Gelelim Hulu & BBC ortak yapımı Normal People dizisine;
· Dizi 30 dakikalık bölümler halinde, 29 Nisan 2020 tarihinde Hulu Online ve BBC’de tüm bölümleri ile yayınlandı (Bir dizide en sevdiğimiz şeydir!)
· Başrollerde ise ‘no name’ olarak da lanse edilebilecek olan iki genç isim var: Daisy Edgar-Jones ve Paul Mescal. Her ikisi de dizi yayınlanır yayınlanmaz büyük bir etki yarattı bile.
· Dizinin ilk 6 bölümünün yönetmeliğini Room filminin heyecan verici rejisörü Lenny Abrahamson üstlenirken, diğer bölümler ise Hettie Macdonald tarafından çekldi.
· Kitabın yazarı Sally Rooney’e senaryoda yardım edecek isim ise Succession senaristlerinden Alice Birch oldu ki bu, Sally Rooney’nin bu hususta ilk ve tek tercihi idi.
Romandan farklı olarak;
· Sally Rooney’nin romanı kronolojik ilerleyen formda değil. Dizi ise bunun tam aksine kronolojik. Yaşanan olaylar romanda, ayrı ayrı yıllarda, lineer olmayan bir zaman anlatımı kullanılarak sunuluyor. Yönetmen Lenny Abrahamson romanın bu tarzını dizi içinde korumak istediklerini fakat anlaşılabilir bir hikaye anlatımı olması açısından romanın tam aksine, düzenli bir zaman dilimi kullanımı tercih ettiklerini belirtmiş.

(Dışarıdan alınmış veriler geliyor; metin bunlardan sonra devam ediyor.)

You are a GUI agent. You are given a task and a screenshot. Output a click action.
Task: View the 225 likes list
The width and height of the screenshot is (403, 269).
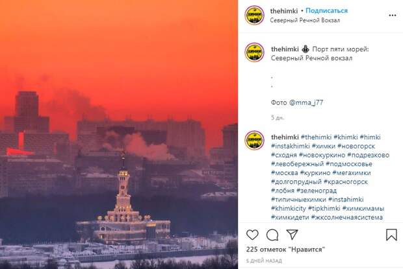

· Sally Rooney’nin romanında Connell ve Marianne’in lisede bulundukları anlara pek değinilmiyor. Bunun yerine ikilinin gizli kaçamakları ve kendi aralarında okuldaki kişilerle ilgili yaptıkları küçük tatlı dedikoduları okuyoruz. Fakat durum dizide bu şekilde değil. İlk 2 bölümün tamamı neredeyse okul koridorlarında geçiyor. Burada bir çok yan oyuncuyu da hikayeye dahil ediyorlar.
· Romanda oldukça kilit bir durumda olan Marianne’in babası dizide pek sözü edilen bir karakter değil. Oysa baba figürü ailede şiddeti başlatan ana unsur. Marianne ve annesi, babası tarafından sıklıkla şiddete maruz kalmış durumda. Dizide ise babanın yerini abi figürü Alan almış durumda.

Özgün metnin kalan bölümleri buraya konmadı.